== ITEMS ==
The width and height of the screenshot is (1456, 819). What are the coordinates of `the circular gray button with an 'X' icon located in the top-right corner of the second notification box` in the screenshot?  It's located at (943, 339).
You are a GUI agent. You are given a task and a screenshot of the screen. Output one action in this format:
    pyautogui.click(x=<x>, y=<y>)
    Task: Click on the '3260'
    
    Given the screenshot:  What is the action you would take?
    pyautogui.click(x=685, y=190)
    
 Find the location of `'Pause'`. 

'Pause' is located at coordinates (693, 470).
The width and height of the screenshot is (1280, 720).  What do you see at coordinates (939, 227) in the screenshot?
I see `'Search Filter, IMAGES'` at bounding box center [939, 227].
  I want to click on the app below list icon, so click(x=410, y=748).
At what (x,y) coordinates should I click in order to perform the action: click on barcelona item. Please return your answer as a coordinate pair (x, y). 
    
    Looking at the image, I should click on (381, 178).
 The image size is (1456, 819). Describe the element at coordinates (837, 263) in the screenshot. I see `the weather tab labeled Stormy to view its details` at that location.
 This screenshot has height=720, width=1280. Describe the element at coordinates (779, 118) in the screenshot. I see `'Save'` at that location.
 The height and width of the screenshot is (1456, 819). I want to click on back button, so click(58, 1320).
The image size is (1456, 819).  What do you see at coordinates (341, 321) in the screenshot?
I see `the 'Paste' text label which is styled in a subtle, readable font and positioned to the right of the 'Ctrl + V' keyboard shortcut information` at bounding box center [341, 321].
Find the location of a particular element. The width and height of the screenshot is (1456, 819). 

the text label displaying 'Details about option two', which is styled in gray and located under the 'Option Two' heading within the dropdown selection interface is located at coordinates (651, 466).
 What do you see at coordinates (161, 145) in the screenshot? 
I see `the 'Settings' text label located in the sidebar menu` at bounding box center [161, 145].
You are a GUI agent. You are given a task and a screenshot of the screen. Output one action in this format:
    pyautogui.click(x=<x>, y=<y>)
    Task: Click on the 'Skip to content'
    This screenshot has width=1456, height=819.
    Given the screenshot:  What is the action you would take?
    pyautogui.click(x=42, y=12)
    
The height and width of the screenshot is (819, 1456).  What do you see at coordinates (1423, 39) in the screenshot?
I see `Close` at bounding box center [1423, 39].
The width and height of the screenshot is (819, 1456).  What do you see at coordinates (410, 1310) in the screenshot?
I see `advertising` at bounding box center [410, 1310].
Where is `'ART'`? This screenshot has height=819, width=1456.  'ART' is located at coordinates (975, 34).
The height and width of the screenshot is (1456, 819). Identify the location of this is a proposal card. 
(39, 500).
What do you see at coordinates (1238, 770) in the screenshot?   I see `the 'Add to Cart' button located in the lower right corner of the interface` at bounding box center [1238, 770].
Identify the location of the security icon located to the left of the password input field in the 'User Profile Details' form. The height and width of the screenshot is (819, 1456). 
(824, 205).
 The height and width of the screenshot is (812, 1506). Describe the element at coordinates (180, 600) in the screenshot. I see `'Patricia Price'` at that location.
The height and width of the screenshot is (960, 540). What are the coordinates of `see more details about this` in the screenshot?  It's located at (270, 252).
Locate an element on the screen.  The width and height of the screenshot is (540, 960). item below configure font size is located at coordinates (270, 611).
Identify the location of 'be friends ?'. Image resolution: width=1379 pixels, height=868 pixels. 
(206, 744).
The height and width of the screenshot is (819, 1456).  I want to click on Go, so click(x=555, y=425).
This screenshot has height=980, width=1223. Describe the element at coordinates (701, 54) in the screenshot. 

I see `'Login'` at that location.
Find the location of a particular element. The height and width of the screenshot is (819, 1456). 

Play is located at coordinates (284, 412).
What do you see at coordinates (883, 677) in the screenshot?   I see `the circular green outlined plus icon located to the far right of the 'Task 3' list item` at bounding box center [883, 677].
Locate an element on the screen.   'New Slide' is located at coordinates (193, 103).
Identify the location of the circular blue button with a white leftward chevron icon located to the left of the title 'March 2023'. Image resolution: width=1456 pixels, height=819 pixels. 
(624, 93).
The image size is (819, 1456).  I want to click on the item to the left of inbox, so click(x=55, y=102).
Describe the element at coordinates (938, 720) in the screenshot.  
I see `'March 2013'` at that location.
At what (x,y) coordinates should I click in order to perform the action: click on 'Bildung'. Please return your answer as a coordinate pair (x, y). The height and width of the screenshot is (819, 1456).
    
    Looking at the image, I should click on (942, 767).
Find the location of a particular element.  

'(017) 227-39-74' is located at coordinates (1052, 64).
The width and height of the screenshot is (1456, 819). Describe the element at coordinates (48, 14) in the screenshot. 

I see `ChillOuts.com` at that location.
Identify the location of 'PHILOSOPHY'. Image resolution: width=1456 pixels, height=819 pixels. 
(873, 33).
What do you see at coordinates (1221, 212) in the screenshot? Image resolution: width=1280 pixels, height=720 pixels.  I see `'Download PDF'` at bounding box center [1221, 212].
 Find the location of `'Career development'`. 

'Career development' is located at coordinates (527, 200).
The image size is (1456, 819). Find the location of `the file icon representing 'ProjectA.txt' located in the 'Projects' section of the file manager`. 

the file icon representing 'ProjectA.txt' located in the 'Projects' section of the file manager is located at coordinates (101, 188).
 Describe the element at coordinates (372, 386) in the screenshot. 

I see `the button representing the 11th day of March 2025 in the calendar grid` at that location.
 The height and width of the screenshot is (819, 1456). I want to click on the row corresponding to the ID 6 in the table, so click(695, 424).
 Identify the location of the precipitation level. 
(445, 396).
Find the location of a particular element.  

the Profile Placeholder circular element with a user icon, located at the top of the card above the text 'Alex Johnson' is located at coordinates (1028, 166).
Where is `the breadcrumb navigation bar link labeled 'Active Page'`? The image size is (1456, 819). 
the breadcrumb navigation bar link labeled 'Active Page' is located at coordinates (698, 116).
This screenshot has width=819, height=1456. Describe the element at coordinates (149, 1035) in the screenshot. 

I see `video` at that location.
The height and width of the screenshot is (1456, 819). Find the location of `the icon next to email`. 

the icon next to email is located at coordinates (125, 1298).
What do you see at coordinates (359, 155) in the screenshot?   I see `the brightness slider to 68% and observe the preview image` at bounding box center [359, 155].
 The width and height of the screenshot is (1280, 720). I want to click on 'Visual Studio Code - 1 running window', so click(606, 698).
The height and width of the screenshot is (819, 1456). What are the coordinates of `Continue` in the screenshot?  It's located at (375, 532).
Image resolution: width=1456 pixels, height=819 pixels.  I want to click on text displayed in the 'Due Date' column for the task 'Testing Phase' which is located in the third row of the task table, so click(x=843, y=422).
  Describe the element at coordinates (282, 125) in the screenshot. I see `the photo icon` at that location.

== WRITTEN PROBLEM ==
Report, copied in full, each line of the listing above that contains the word "your".

== SOLVED EXERCISE ==
At what (x,y) coordinates should I click in order to perform the action: click on barcelona item. Please return your answer as a coordinate pair (x, y). 
At what (x,y) coordinates should I click in order to perform the action: click on 'Bildung'. Please return your answer as a coordinate pair (x, y). The height and width of the screenshot is (819, 1456).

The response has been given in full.